JONES FINANCIAL MANAGEMENT PTY LTD

(ACN 077 909 883)

Thirteenth Defendant

FORTIA FUNDS MANAGEMENT LTD

(ACN 104 111 631)

Fourteenth Defendant

 

IN THE FEDERAL COURT OF AUSTRALIA

 

VICTORIA DISTRICT REGISTRY

VID 44 of 2006

 

IN THE MATTER OF GDK FINANCIAL SOLUTIONS PTY LIMITED

 

BETWEEN:

PKF CHARTERED ACCOUNTANTS ADVISORS (A FIRM)

Plaintiff

 

AND:

GDK FINANCIAL SOLUTIONS PTY LIMITED

(ACN 085 488 311)

First Defendant

 

JUDGE:

GOLDBERG J

DATE:

30 NOVEMBER 2007

PLACE:

MELBOURNE


REASONS FOR JUDGMENT

1                     On 25 May 2006 GDK Financial Solutions Pty Limited (“the Company”) was wound up by order of the Court and Mr Andrew Reginald Yeo was appointed liquidator of the Company.

2                     The matter now before the Court is an application by the liquidator for the following orders and directions:

(a)        an order pursuant to s 473(3)(b)(ii) of the Corporations Act 2001 (Cth) (“the Act”) that his remuneration in the sum of $190,224.50 be approved;

 

(b)        directions pursuant to s 479(3) of the Act that :

(i)         he is entitled to his just and reasonable remuneration, in an amount to be fixed by the Court, to be paid out of the assets of the Company including monies held in Macquarie Bank Limited Corporate Cheque Account 3016‑56492 (“the Macquarie account”), even if such monies are held on trust;

 

(ii)        he is entitled to reimbursement of costs, charges and expenses incurred in the winding up of the Company in the sum of $98,123.30 to be paid of the assets of the Company including monies held in the Macquarie account, even if such monies are held on trust;

 

(iii)       he is entitled to be paid his future remuneration and costs, charges and expenses out of the assets of the Company including monies held in the Macquarie account, even if such monies are held on trust.

 

3                     The Company was first registered on 8 December 1998 and its directors at that time were Mr Geoffrey Kenneth Woodham and Mr David John McLeod.  On 15 December 1998 a Deed of Settlement was executed whereby the Company was appointed trustee of the Settlement and of The GDK Financial Solutions Trust (“the Trust”).  The beneficiaries listed in the schedule to the Deed of Settlement were Yaltara Nominees Pty Ltd as trustee for the Munro Family Trust, Geoff Woodham Financial Services Pty Limited as trustee for the Woodham Family Trust and Boundup Pty Limited as trustee for the Babylon Trust.  The third beneficiary represented the McLeod interests. 

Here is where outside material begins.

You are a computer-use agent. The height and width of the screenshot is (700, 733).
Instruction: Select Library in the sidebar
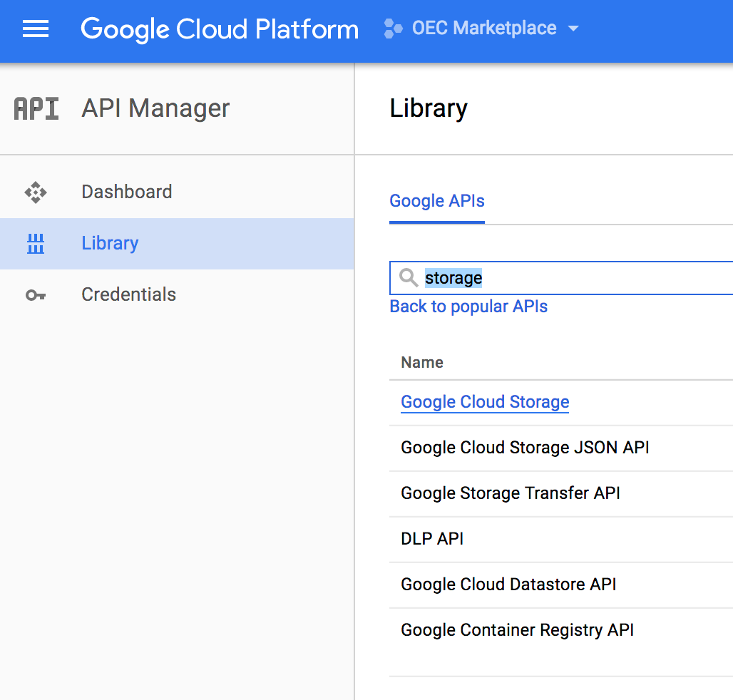click(x=110, y=243)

4                     On 29 June 1999 the Company and a number of other companies (described as “investor partners”) entered into two partnership agreements in relation to the acquisition, development and management of retirement village facilities.  The first agreement was called The Windsor Village Partnership No 1 Agreement.  By that agreement the Company agreed to act as manager of the partnership business on behalf of the investor partners who were listed in the schedule to the agreement.  As well as being manager of the partnership business on behalf of investor partners, the Company was itself an investor partner. 

5                     The second agreement was called the Windsor Village Partnership No 2 Agreement and by that agreement the Company agreed to act as manager of the partnership business on behalf of the investor partners who were listed in the schedule to the agreement.  The Company was not an investor partner in that partnership.

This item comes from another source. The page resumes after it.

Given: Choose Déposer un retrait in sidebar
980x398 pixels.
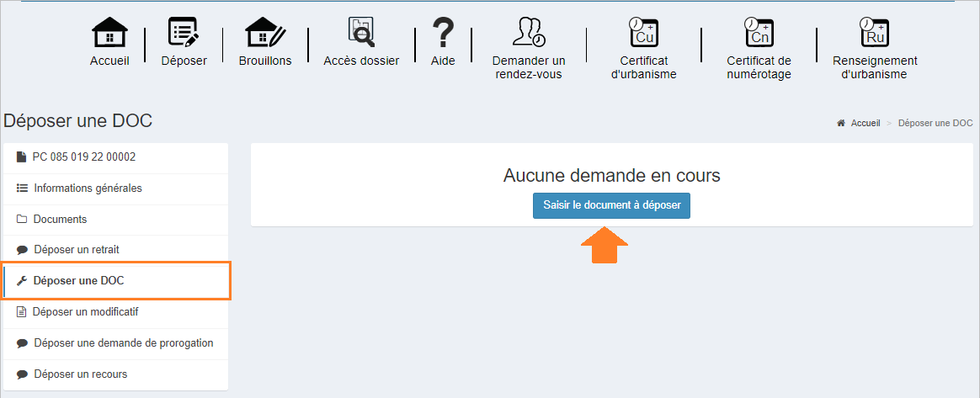Looking at the screenshot, I should (x=82, y=250).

6                     Each agreement provided that the Company was entitled to receive remuneration for services undertaken and the reimbursement of costs incurred in its capacity as manager of the partnership businesses. 

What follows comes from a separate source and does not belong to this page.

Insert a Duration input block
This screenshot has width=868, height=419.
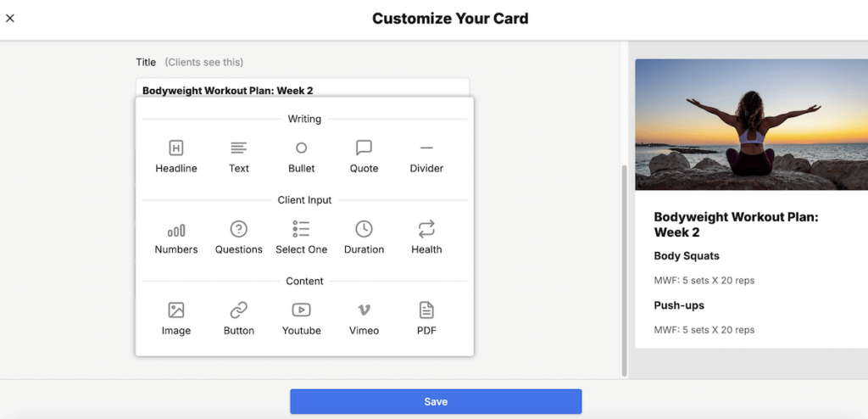(364, 237)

7                     In or about June 1999, Primelife Corporation Ltd and companies associated with it entered into a series of agreements with a number of investors and investor entities in relation to the acquisition, development and management of the Lexington Gardens Retirement Village and Hostel in Springvale.  Each of the partnerships constituted by the Windsor Village Partnership No 1 Agreement and the Windsor Village Partnership No 2 Agreement, through nominees (Glendale Retirement Nominees Pty Ltd and GDK Nominees (Windsor) Pty Ltd) was one of the investors (together with Melra Pty Limited and Ambridge Productions No 2 Pty Ltd), in the Lexington Gardens Retirement Village and Hostel.  The Company managed those investments of the two partnerships. 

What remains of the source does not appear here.